Выбранный отрывок:
______

Интервью с дирижером Василием Петренко к юбилею композитора.

Интеллигентный и нерешительный, неприхотливый в быту, одетый не по моде. Автор великой Седьмой симфонии, настоящий герой Великой Отечественной войны и неотъемлемая часть истории блокадного Ленинграда. Бессмертный Дмитрий Шостакович 25 сентября отмечает свое 115-летие. 



«С Шостаковичем мы все знакомы через одно-два рукопожатия»

— Альфред Шнитке писал, что в конце жизни Шостакович уже мало кого интересовал. Бытовали мнения, что после смерти Шостаковича музыку его забудут, однако этого не произошло, скорее наоборот. Почему музыка его не была предана забвению, даже не было периода, когда бы ее не исполняли?

— Во-первых, по какой причине он стал менее популярным? На мой взгляд, из-за того, что в России всегда любили диссидентов. Шостакович долго был неугоден советской власти, но в конце жизни по ряду причин вступил в партию, стал занимать общественные посты, и в глазах тех людей, которые ходили на его премьеры, стал лоялен режиму, превратился в партийно-общепризнанного автора, перестал их интересовать. 


Василий Петренко.
Фото: Mark McNulty / tagesspiegel.de


Вторая причина — менялось время, мировосприятие и ощущение эпохи: закончился сталинизм, началась «оттепель», было некое ощущение единения и оптимизма. По воспоминаниям тех людей, которые играли с Шостаковичем премьеры и с которыми мне посчастливилось общаться, в 60-70-х годах музыка Шостаковича воспринималась как очень депрессивная и истеричная, а вот музыка Прокофьева была чистым искусством. Прокофьев значительно прозрачнее в своем творчестве, он был более созвучен тому времени, наверное.

______

Предоставленный материал:

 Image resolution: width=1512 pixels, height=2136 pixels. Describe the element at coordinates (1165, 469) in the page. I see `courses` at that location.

______

Список заданий:
- 1) Выведите без изменений часть отрывка: всё от «Интеллигентный и нерешительный, неприхотливый» вниз до «ее не исполняли?».
- 2) Ответьте кратко на вопросы по отрывку:
(a) Какой юбилей Шостакович отмечает 25 сентября?
(b) Куда Шостакович вступил в конце жизни?
(c) Чья музыка в 60-70-х годах была чистым искусством?

Ответы по заданиям:
- 1)
Интеллигентный и нерешительный, неприхотливый в быту, одетый не по моде. Автор великой Седьмой симфонии, настоящий герой Великой Отечественной войны и неотъемлемая часть истории блокадного Ленинграда. Бессмертный Дмитрий Шостакович 25 сентября отмечает свое 115-летие. 



«С Шостаковичем мы все знакомы через одно-два рукопожатия»

— Альфред Шнитке писал, что в конце жизни Шостакович уже мало кого интересовал. Бытовали мнения, что после смерти Шостаковича музыку его забудут, однако этого не произошло, скорее наоборот. Почему музыка его не была предана забвению, даже не было периода, когда бы ее не исполняли?

- 2)
(a) 115-летие.
(b) В партию.
(c) Прокофьева.